Editor’s note: Each Friday, Talk Business & Politics provides “Energy In-depth,” a round-up of energy and regulatory news.
‘OPEC FINISHED,’ RESPECTED WALL STREET ANALYST SAYS
After the Organization of the Petroleum Exporting Countries (OPEC) failed on Thursday to agree on a new production ceiling for crude oil, a highly influential Wall Street analyst said the international energy cartel’s influence on oil markets is gone as U.S. shale production has tipped the scales in favor of American oil producers.
“OPEC is finished. OPEC is over,” Fadel Gheit, senior oil and gas analyst at New York City-based Oppenheimer & Co., said in an interview with CNBC’s “Power Lunch.” OPEC concluded its 169th meeting in Vienna, Austria with member countries confirming “their commitment to a stable and balanced oil market” with prices at levels that are suitable for both producers and consumers.
“Shale production has completely changed the way we look at energy and it’s not going to change. The fact of the matter is that OPEC and Saudi Arabia are no longer the swing producers they were only two years ago,” said Gheit. To see the Oppenheimer analyst’s appearance on CNBC, click here.
LOW NATURAL GAS PRICES MAJOR CAUSE IN CLOSURE OF TWO ILLINOIS NUCLEAR PLANTS
Exelon Corp.’s recent retirement of two Illinois nuclear facilities may precipitate other plant closures as the trend of nuclear shutdowns continues, according to Fitch Ratings.
The planned shutdowns of Exelon’s Clinton and Quad Cities in central and northwest Illinois highlight difficult operating conditions for merchant generators due in large measure to low natural gas and energy prices amid sluggish demand, Fitch said. Nuclear units are also particularly vulnerable because of their high fixed operating and capital costs. Clinton will close on June 1, 2017 and Quad Cities on June 2018.
Both Quad Cities and Clinton have been cash flow negative for several years, and management had previously indicated closure was a strong possibility without a rebound in energy and capacity prices and passage of legislation in Illinois that would reward low carbon-emitting power plants. The situation came to a head when Quad Cities did not clear the 2019/2020 forward capacity auction and the potential Illinois legislation stalled.
Although Clinton did clear the Midwest independent System Operator (MISO) capacity auction, the prices were inadequate.

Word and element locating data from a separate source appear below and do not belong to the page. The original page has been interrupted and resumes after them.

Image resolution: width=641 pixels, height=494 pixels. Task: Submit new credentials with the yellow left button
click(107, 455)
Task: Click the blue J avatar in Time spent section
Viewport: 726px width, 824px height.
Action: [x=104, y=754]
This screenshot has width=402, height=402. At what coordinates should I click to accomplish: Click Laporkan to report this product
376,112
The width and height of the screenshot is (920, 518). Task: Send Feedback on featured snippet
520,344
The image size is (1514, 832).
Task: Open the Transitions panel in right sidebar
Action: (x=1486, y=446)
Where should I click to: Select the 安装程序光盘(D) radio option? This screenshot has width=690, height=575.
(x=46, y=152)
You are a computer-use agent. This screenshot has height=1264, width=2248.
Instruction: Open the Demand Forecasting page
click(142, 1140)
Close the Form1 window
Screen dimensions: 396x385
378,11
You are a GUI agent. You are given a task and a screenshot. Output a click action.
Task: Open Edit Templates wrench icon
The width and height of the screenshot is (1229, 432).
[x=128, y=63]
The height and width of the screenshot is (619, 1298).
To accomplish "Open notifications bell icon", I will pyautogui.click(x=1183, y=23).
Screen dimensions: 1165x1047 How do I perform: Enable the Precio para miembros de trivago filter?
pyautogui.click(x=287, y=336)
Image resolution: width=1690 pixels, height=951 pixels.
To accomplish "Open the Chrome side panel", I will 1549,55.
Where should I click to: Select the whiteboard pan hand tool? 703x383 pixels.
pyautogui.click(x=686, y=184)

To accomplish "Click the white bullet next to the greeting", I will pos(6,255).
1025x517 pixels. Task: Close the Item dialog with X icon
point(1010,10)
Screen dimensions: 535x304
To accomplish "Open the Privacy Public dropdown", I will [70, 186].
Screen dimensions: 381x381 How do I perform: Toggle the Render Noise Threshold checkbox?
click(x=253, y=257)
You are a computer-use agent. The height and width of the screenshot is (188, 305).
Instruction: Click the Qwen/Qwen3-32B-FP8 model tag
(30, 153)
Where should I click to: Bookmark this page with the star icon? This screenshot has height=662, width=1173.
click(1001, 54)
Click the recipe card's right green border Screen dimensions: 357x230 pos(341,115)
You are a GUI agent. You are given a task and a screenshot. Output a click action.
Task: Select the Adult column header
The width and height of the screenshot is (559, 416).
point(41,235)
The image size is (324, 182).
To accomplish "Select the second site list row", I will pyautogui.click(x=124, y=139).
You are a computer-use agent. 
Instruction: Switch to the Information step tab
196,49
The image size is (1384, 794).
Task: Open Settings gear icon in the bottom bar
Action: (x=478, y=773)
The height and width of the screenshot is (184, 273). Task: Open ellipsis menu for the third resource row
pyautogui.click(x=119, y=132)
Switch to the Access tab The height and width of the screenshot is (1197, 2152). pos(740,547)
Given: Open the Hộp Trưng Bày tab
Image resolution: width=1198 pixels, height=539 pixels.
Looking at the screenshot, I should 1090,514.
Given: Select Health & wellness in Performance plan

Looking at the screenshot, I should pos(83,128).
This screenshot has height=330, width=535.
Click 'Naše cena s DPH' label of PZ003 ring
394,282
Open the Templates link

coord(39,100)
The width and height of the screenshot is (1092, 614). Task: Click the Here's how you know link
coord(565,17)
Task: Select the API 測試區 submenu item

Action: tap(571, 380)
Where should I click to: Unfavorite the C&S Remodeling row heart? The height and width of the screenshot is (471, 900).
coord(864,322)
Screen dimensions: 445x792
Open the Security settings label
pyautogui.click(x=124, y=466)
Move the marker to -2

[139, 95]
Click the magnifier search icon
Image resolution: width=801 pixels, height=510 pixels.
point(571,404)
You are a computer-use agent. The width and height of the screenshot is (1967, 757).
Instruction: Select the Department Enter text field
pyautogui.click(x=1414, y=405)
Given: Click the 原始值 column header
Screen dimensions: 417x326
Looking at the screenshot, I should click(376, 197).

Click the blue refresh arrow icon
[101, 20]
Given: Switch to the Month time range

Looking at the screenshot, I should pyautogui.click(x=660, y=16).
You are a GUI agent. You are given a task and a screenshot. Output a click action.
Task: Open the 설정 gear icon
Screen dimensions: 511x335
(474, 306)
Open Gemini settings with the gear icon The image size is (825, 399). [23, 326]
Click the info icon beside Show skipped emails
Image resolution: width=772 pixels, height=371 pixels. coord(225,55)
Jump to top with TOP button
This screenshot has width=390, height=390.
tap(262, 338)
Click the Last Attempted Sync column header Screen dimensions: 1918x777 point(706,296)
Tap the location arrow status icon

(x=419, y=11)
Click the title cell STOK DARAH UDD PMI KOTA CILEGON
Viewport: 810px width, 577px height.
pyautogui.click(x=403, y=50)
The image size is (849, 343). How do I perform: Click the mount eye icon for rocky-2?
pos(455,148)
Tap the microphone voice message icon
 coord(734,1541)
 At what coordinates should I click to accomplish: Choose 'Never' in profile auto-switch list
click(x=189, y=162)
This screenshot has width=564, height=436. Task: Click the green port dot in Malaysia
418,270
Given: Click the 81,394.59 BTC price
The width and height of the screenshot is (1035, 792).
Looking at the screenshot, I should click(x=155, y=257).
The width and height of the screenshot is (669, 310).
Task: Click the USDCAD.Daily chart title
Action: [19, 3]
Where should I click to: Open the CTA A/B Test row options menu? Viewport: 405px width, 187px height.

The two nuclear facilities (three plants) have a strong operating record and provide nearly 2,500 MW of carbon-free capacity, Fitch said.
FERC ACCEPTS MEASURES ADDRESSING GAS-ELECTRIC RELIABILITY OF CALIFORNIA GRID THIS SUMMER The Federal Energy Regulatory Commission, which includes former Arkansas Public Service Chair Colette Honorable, accepted interim measures on Wednesday (June 1) to address the limited operability of the Aliso Canyon natural gas storage facility that could affect reliability and market operations in the California Independent System Operator (CAISO) grid this summer.
The order also directs FERC staff to convene a technical conference following implementation of the measures approved in the order to discuss the effectiveness of those tariff revisions and the need for additional and/or longer-term measures.
Last fall, Southern California Gas Co.’s Aliso Canyon facility experienced a large natural gas leak that significantly depleted the storage field. The leaking well was capped in February and the state of California prohibited injections of natural gas into the facility until completion of a comprehensive safety review. The facility serves gas-fired generators in the Los Angeles Basin and San Diego. Its limited operations are likely to stress the region’s gas system this summer when Southern California needs those generators to serve both peak loads and changes in load due to the variable nature of renewable generation.